I’m covered in sweat, pulling my wet shirt off my body and fanning myself, holding my hands to my knees and I’m panting. My mouth is dry and I won’t get a sip of water until I get on the plane and it’s up in the air.
I say this not to arouse you, but to make a point of the sheer humiliation that the design of your airport brings someone trying to make a tight connecting flight in a hurry. You turn us into amateur athletes, refugees, and very desperate people.
Delirious, from having just been asleep 10 minutes prior, then having to break into a sweaty run. I decide to take the tram. I mean, obviously, this tram you have must hit all terminals, otherwise, it’s pretty useless right? Because other airports make trams that go to all terminals, especially when they are so far apart.
Aah, yet another piece of your design mastery… the tram, which is effectively unmarked, only seems to exist in Terminal A. I managed to take it back and forth and back and forth across the same terminal before realizing I wasn’t going further than Terminal A.
So, again, I get off, go down the escalator, and I run for it.

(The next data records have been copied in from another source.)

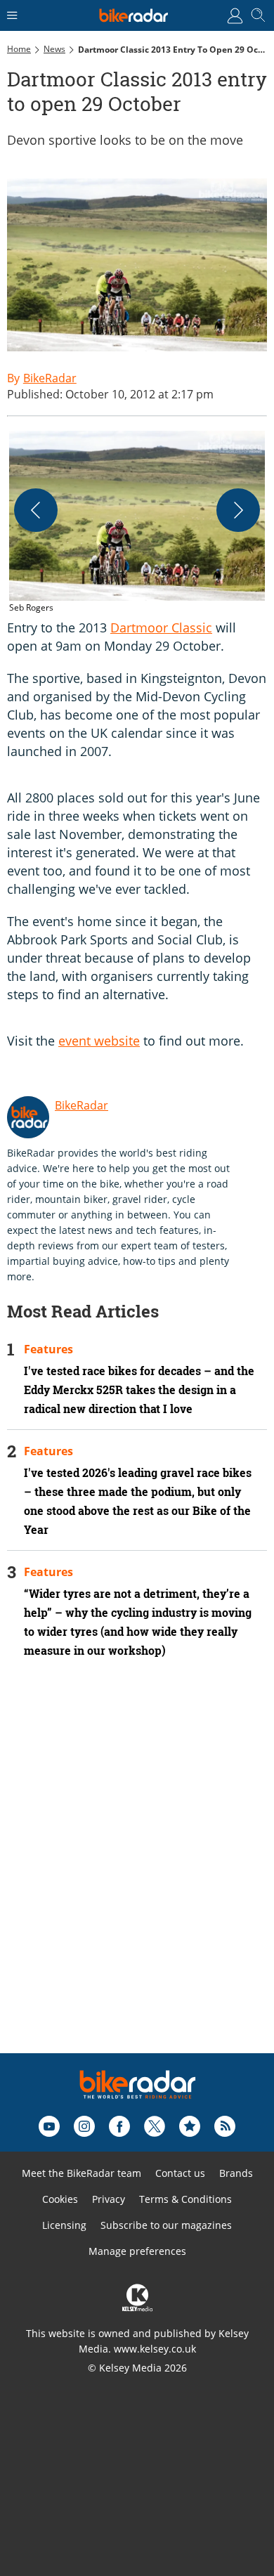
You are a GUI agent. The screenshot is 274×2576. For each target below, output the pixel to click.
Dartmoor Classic (161, 627)
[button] (137, 523)
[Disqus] (137, 1874)
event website (99, 1040)
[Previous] (36, 510)
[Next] (238, 510)
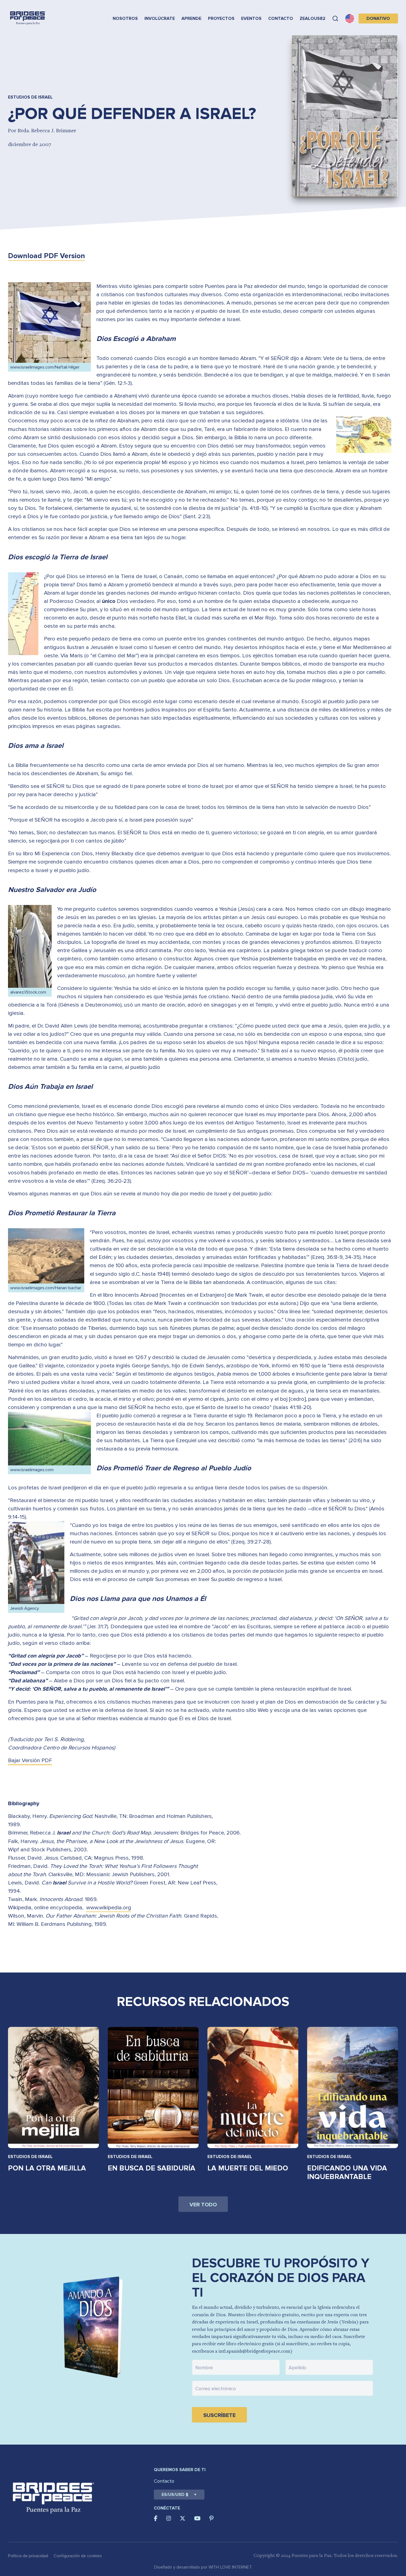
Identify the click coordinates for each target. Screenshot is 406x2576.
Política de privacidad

Your signage for finding Terminals B&C is confusing. You have a sign that points to the “terminals” but that is the baggage terminal. I had to ask a custodian where terminals B&C were
only to learn they were down several sets of escalators and more corridors.
And then there was more mockery. There is the wannabe Bill Viola light tunnel thing (which a people mover goes through) that plays “oohs and aahs” as the lights change over the metal tunnel. Is this supposed to be comforting? Am I supposed to enjoy this in my sickly run against time?
Of course, this flight to Cincinatti is at the end of another mile long terminal, down the very last escalator. And when I get there, panting and out of breath, more of your minions give me attitude for being out of breath and frantic about getting on the plane like there was something wrong with me for having run for a flight.
I get on. I smell. I’m wet from my hair down with sweat. The cold Detroit air hits me, as does the petri dish temperature of the plane.
It’s a formula for a cold. This cold I have now.
I at least found kinship in the guy sitting next to me. I had spotted him with flailing arms, speeding through the airport too, having missed the same flight. On the shorter flight to Cincinatti, I was very uncomfortable. You see, all the running made my t-shirt wet and cold. We were able to bond in our misery and the lies we had been told that we had a fighting chance to catch it.
On my two hour layover in Cincinatti, I ate tremendously overpriced black bean roll-ups (oh god, I don’t know what they are, but they were gross). For some reason the screens at the gate play CNN and they keep playing the above clip of the woman in Hong Kong who missed her flight. I feel her. I really feel her.
I slept on the way to Los Angeles. Feeling sick, stomach nauseous, and very achy. The flight hit some big turbulence because of the weather. I sat next to the same guy who was on the Cincinatti flight and we kept commiserating about how sick this was making us, watching the monitors and anxiously willing the flight to land already.
Here I am. Home. Sick. Unproductive with a lot of things I want to do but can’t.
So how can you repay me for my troubles oh architect who built lame airport? Well, to start, you can add the features like a pedicab inside the airport to help transport folks who need to get from one gate to another in a pinch. I didn’t see any of these when I ran through and wonder how seniors or disabled are expected to make connecting flights that I couldn’t. You can ask your airline minions to be realistic about missed connecting flights instead of telling people to run for it, when it’s not a realistic option. And finally, you can send me a wet nurse to take care of me in my final hours.